Questions on the material:
1. Transcribe the food safety article word for word, from "A woman's hand" up to and including "these important steps.".
2. Continue the article about food safety during a power outage from the point where it stops.

Page extract:
___

Power’s off: what about your food?

A woman's hand removing a container of milk from the fridge
Image: Getty

Oh, no, the power’s out. No heating or cooling, no Wi-Fi (the horror) and only candles to light the darkness. What about all the food in the fridge and freezer?

Along with the inconvenience, blackouts create health risks because fridge and freezer temperatures slowly rise. Bacteria and other nasties can start to grow and the risk of food poisoning increases. To improve your chances of staying healthy, follow these important steps.

Check the time

When the power goes out, note the time and record how long the outage lasts. The Australian Institute of Food Safety says your food will remain safe in the fridge during an outage for about two hours. If the outage lasts four hours or longer, you’ll need to throw out certain foods, but more on that later.

Generally, the following rules apply.

  • If the power was out for less than two hours, you can use or refrigerate the food immediately.
  • Between two hours and four hours, use the food immediately but don’t refrigerate.
  • If the power was out for more than four hours, you must throw the food out.

___

Dataset excerpts:
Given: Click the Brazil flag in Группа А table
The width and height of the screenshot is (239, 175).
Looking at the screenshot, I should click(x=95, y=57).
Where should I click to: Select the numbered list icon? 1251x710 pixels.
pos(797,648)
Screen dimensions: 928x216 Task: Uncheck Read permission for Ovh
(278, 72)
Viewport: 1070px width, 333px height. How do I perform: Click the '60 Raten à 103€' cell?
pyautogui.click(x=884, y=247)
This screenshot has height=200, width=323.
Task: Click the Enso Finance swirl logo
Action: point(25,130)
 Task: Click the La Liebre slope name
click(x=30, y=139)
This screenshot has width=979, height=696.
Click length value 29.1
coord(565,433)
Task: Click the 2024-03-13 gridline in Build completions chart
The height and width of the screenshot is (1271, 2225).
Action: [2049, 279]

___

Exercise responses:
1.
A woman's hand removing a container of milk from the fridge
Image: Getty

Oh, no, the power’s out. No heating or cooling, no Wi-Fi (the horror) and only candles to light the darkness. What about all the food in the fridge and freezer?

Along with the inconvenience, blackouts create health risks because fridge and freezer temperatures slowly rise. Bacteria and other nasties can start to grow and the risk of food poisoning increases. To improve your chances of staying healthy, follow these important steps.

2.
If you’re unsure how long the blackout lasted, throwing out the food is the safest option.

During the outage

These tips will help preserve the food in your fridge and freezer while the power’s out.

  • Avoid opening your fridge and freezer doors to help the appliance stay colder.
  • If there’s space in the freezer, stock it with food from the fridge after two hours.
  • If your freezer’s full, use a sealed esky filled with evenly placed ice bricks or frozen gel packs.
  • If practical, take your food to a relative or friend and store it in their fridge or freezer.
  • If you’re using an electric stove when the power goes out, throw out any partially cooked food if cooking can’t be completed within two hours; if the food was already properly cooked, either eat it within two hours or throw it out.
A woman holding her nose in front of the open refrigerator
Putrid odours are a sure sign your food is spoiled and must be thrown out. Image: Getty

After the blackout

Thank goodness, the power’s back on. Now that you’re back in the 21st century, it’s time to carefully check the food items in your fridge and freezer.

Fridge

  • Throw out any food – particularly raw meat – that shows any signs of spoilage, such as discolouration, a slimy texture or putrid odours, regardless of the length of the blackout.
  • Discard potentially hazardous food that’s been in the fridge for four hours or longer. This includes raw and cooked meats, dairy, poultry, seafood, creamy dressings, dips, soft cheeses, leftovers and processed meats, such as ham.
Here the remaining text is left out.